Scope

2026-04-01 → 2026-04-02. Four commits introduce Crawlee Scraper and the autonomous quality-improvement loop.

The "29 quality-loop rounds" referenced everywhere are NOT 29 git commits. They are 29 documented iterations recorded in docs/superpowers/PROGRESS.md (in the repo). All 29 collapsed into the two f6c4d30 / 23d7207 commits on 2026-04-02.

Commits

2324c1f — 2026-04-01 — feat(scraper): add Crawlee-based multi-page website scraper

The first Crawlee commit. Substantive new scraper at src/enrichment/sources/crawlee.ts.

  • PlaywrightCrawler with MemoryStorage — no files written to disk.
  • Crawls homepage + contact / about / team sub-pages concurrently (max 8 pages — later raised to 12; see Crawlee Scraper).
  • Text extraction: name-on-own-line plus look-ahead for role / email / phone.
  • Alt-text extraction: team/ path images parsed for “Name role Company” alt:
    • Handles URL-encoded Next.js image paths (%2Fteam%2F).
    • Filters generic alt words (About, Images, Blog).
    • Accent-normalised dedup (André == Andre).
  • Social link extraction from HTML.
  • Scroll to trigger lazy-loaded content.
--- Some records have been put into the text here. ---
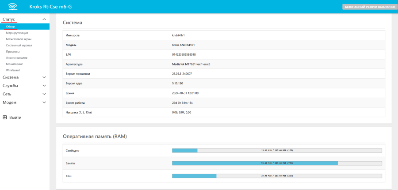Image resolution: width=398 pixels, height=190 pixels.
Task: Click the Занято memory usage bar
Action: click(276, 163)
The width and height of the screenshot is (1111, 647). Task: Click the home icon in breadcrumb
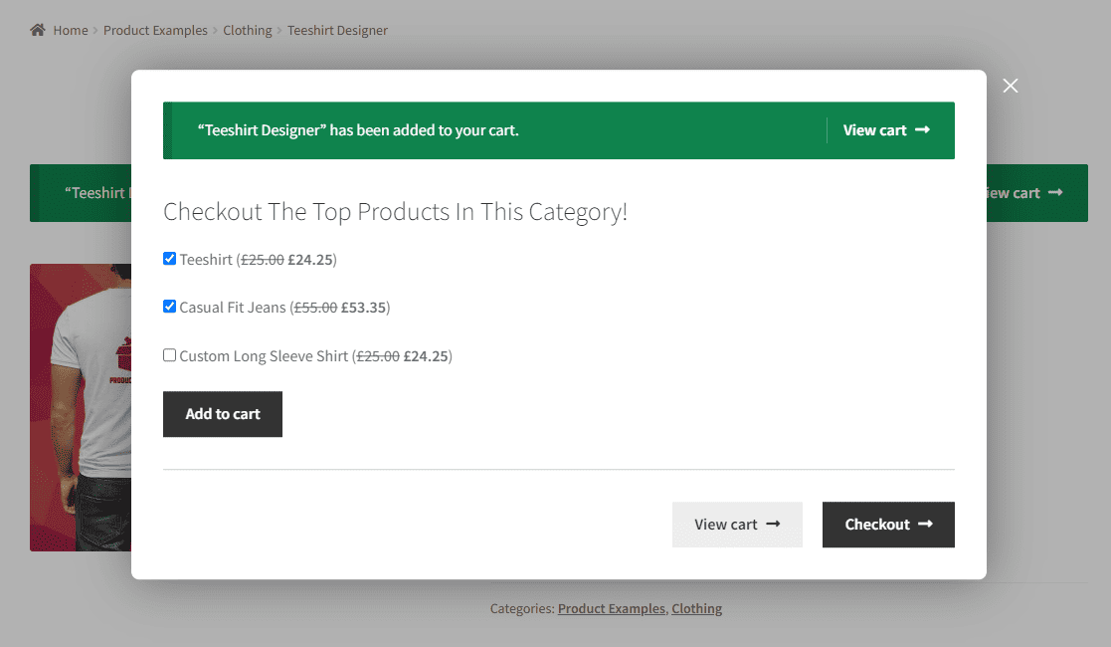pyautogui.click(x=38, y=30)
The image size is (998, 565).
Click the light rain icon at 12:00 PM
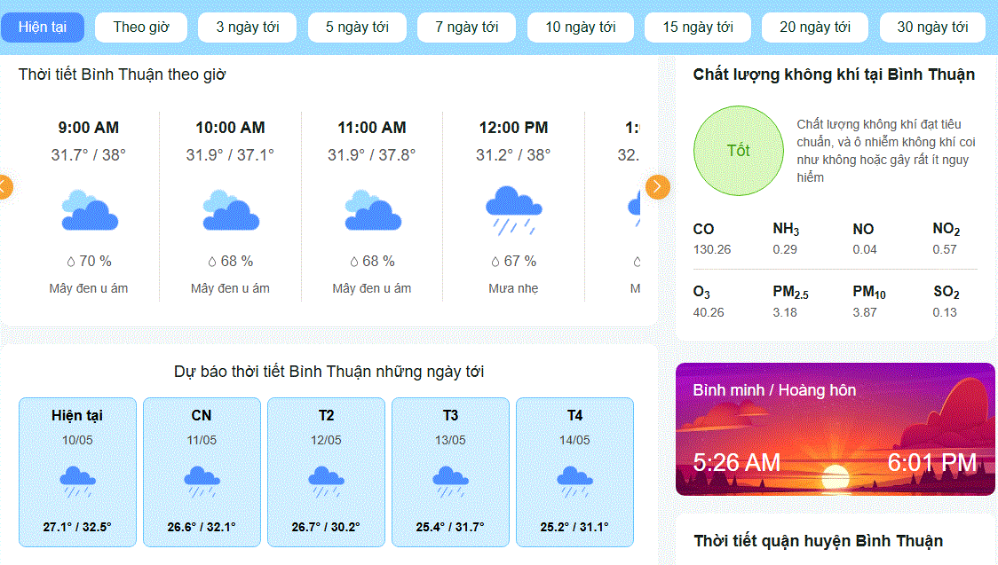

Wired into website.ts: USE_CRAWLEE=true env flag routes here. USE_FIRECRAWL takes priority if both set.

Config additions:

  • LOCATION_TERMINATING_WORDS: electronics, solutions, technologies, consulting.
  • INVALID_NAME_STANDALONE_WORDS: aktuellt, nyheter, tjänster, produkter, erbjudanden, karriär.

cb91206 — 2026-04-02 — autoresearch: add autonomous extraction improvement system

Built the loop that ran the 29 quality rounds.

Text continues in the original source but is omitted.